Im dissing the dribbeling monkeys that cook the food not the colonel 

I was DJ'n for a club in December and the fella that booked me looked like the colonel hahaha


----------



## grantinerfe1436114737 (Oct 29, 2010)

I rather have a snickers bar mate


----------



## grantinerfe1436114737 (Oct 29, 2010)

or a chicken shish, that's it chicken shish for me


----------



## Fatstuff (Mar 2, 2010)

snickers are on of my fav foods - but im talkin healthy food:whistling: :whistling: :whistling:


----------



## Mowgli (Aug 23, 2009)

They did a trial of kentucky grilled chicken in the USA a year or two ago, this is probably their feeler for the UK/Aus market.

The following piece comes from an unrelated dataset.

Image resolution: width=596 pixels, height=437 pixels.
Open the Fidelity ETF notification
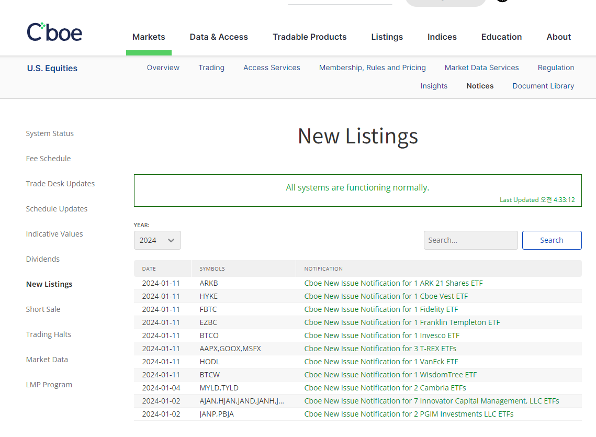381,309
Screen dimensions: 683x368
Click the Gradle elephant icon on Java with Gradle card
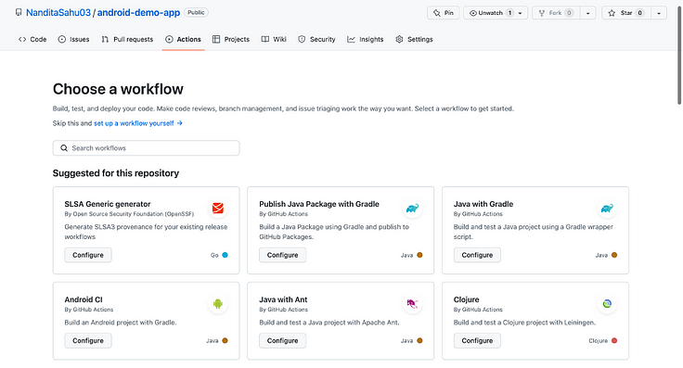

TBH, I go to KFC for a bucket of greasy, breadcrumbed, disgustingly unhealthy pseudo-chicken. I can make a regular chicken fillet at home.


----------



## Fatstuff (Mar 2, 2010)

Mowgli said:


> They did a trial of kentucky grilled chicken in the USA a year or two ago, this is probably their feeler for the UK/Aus market. TBH, I go to KFC for a bucket of greasy, breadcrumbed, disgustingly unhealthy pseudo-chicken. I can make a regular chicken fillet at home.


i do usually, but ill see what this thing says


----------



## The Big Dog (Jul 13, 2009)

My friend, when you step into the world of fine dinning at KFC who's gives a fook about macros!

Eat up! Tell'em the Big Dog sent ya! ;-)


----------



## myles (Sep 27, 2006)

I'm a little concerned that the Colonel has been passed up for promotion for years. What is he doing wrong? Nothing in my book, just shows the promotion process is a lottery.


----------



## Fatstuff (Mar 2, 2010)

for the record the brazer was bit crap - give me a zinger burger any day of the week


----------



## Nikon1149 (Mar 5, 2011)

The brazer is an absolute winner! I'm a massive fan of the twister, and now I can get my favourite fast food meal grilled, so it doesn't even count as a cheat meal!

Brazer twister - fan-****ing-tastic. Just hope they keep the promotion as a full time menu option


----------



## paul81 (Jun 3, 2010)

boneless banquet all the way for me


----------